Entries taken from a collection
-=-=-=-=-

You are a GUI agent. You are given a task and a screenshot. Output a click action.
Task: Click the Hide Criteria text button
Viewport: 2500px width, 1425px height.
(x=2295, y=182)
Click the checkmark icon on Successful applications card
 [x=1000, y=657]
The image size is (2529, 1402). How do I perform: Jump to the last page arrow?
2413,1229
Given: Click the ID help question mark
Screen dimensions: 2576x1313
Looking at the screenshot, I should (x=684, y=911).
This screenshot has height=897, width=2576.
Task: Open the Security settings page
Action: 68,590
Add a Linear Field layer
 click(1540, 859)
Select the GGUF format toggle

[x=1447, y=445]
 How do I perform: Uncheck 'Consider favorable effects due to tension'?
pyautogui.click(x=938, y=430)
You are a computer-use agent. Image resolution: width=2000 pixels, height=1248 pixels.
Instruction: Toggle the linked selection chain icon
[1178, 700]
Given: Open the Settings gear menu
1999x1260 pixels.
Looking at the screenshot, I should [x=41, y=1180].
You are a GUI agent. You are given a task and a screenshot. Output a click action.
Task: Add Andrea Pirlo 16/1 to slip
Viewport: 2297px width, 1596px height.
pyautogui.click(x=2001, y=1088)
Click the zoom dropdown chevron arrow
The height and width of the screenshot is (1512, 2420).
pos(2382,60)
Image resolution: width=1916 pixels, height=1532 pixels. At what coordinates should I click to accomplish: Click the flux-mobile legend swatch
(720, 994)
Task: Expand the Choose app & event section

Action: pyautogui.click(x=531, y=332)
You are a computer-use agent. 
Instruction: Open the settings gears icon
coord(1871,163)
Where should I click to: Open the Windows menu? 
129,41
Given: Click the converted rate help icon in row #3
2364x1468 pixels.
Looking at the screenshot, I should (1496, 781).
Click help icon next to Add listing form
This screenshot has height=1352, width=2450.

-=-=-=-=-

- [Work item]
Repeat all the entries word for word.

- [Answer box]
You are a GUI agent. You are given a task and a screenshot. Output a click action.
Task: Click the Hide Criteria text button
Viewport: 2500px width, 1425px height.
(x=2295, y=182)
Click the checkmark icon on Successful applications card
 [x=1000, y=657]
The image size is (2529, 1402). How do I perform: Jump to the last page arrow?
2413,1229
Given: Click the ID help question mark
Screen dimensions: 2576x1313
Looking at the screenshot, I should (x=684, y=911).
This screenshot has height=897, width=2576.
Task: Open the Security settings page
Action: 68,590
Add a Linear Field layer
 click(1540, 859)
Select the GGUF format toggle

[x=1447, y=445]
 How do I perform: Uncheck 'Consider favorable effects due to tension'?
pyautogui.click(x=938, y=430)
You are a computer-use agent. Image resolution: width=2000 pixels, height=1248 pixels.
Instruction: Toggle the linked selection chain icon
[1178, 700]
Given: Open the Settings gear menu
1999x1260 pixels.
Looking at the screenshot, I should [x=41, y=1180].
You are a GUI agent. You are given a task and a screenshot. Output a click action.
Task: Add Andrea Pirlo 16/1 to slip
Viewport: 2297px width, 1596px height.
pyautogui.click(x=2001, y=1088)
Click the zoom dropdown chevron arrow
The height and width of the screenshot is (1512, 2420).
pos(2382,60)
Image resolution: width=1916 pixels, height=1532 pixels. At what coordinates should I click to accomplish: Click the flux-mobile legend swatch
(720, 994)
Task: Expand the Choose app & event section

Action: pyautogui.click(x=531, y=332)
You are a computer-use agent. 
Instruction: Open the settings gears icon
coord(1871,163)
Where should I click to: Open the Windows menu? 
129,41
Given: Click the converted rate help icon in row #3
2364x1468 pixels.
Looking at the screenshot, I should (1496, 781).
Click help icon next to Add listing form
This screenshot has height=1352, width=2450.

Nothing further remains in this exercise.